During the half decade between albums, Feist expanded on her solo stardom, aided by heavy exposure in iPod commercials, while the band Metric, featuring singer Emily Haines and guitarist James Shaw, climbed up alternative radio playlists. Other members recorded with Stars, The Weakerthans, Do Make Say Think and Apostle of Hustle, while Canning, Kevin Drew and Charles Spearin made solo albums.
“People were off doing other things, so when we finished touring in 2006, we took a pause from the band just to see what all the chips were going to fall,” Canning explains. “We were still very much a band at that point, if maybe it seemed like Broken Social Scene was no longer everybody’s primary concern.”

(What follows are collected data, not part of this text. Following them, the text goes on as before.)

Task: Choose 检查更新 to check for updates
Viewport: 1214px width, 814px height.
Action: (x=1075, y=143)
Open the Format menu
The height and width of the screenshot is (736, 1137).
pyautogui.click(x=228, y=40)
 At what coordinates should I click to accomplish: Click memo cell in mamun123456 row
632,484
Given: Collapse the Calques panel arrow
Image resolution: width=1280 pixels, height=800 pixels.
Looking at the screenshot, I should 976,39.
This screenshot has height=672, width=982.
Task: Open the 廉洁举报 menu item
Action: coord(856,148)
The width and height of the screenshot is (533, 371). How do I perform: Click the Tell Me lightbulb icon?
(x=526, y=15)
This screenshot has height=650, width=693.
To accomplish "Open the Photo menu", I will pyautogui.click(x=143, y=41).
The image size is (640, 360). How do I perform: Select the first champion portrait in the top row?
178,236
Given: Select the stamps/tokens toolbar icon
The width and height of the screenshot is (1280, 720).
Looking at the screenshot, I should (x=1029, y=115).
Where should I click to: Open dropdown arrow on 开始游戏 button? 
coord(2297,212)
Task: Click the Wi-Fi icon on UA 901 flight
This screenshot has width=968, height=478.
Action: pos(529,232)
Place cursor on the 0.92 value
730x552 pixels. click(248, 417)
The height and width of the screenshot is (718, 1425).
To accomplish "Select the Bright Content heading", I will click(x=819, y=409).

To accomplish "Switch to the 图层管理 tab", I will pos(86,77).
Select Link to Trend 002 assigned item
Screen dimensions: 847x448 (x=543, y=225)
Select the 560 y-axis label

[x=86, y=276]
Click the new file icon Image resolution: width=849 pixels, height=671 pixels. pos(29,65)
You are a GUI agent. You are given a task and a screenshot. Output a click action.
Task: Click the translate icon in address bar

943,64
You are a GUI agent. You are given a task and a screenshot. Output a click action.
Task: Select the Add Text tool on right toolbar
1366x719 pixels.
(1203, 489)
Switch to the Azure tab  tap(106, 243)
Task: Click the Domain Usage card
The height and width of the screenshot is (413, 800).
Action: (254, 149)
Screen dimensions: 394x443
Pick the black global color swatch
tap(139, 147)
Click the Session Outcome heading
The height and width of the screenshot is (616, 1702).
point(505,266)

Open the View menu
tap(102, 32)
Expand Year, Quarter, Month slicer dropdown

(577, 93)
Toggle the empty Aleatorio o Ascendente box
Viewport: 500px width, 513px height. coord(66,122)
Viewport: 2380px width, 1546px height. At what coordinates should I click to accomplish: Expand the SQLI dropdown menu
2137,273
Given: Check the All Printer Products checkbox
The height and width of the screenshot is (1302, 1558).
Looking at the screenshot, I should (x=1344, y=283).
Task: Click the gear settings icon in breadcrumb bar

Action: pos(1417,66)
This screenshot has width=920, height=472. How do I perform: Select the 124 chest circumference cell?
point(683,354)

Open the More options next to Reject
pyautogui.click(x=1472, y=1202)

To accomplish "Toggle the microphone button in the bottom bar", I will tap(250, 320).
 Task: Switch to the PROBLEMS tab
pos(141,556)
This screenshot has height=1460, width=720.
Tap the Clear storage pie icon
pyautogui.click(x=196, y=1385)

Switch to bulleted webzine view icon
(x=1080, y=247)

Canning says that though Broken Social Scene members will always have outside projects, the group has learned to better balance them, and that there’s a sense of renewed commitment to the band.
“On this tour, we’ve been doing an Apostle of Hustle tune, and on other tours after Charles recorded The Happiness Project, we played that at shows,” Canning says. “On this tour, some nights we do a song or two from my record, or one or two from Kevin’s records. We try to just play a bunch of tunes, whether they’re from this album or from that album. We keep everyone content, so everyone’s going to have a chance to do what they want to do, but there’s an understanding that Broken Social Scene is everyone’s main obligation now.”
Broken Social Scene plays the Pabst Theater with The Sea and Cake on Sunday, Oct. 3 at 8 p.m.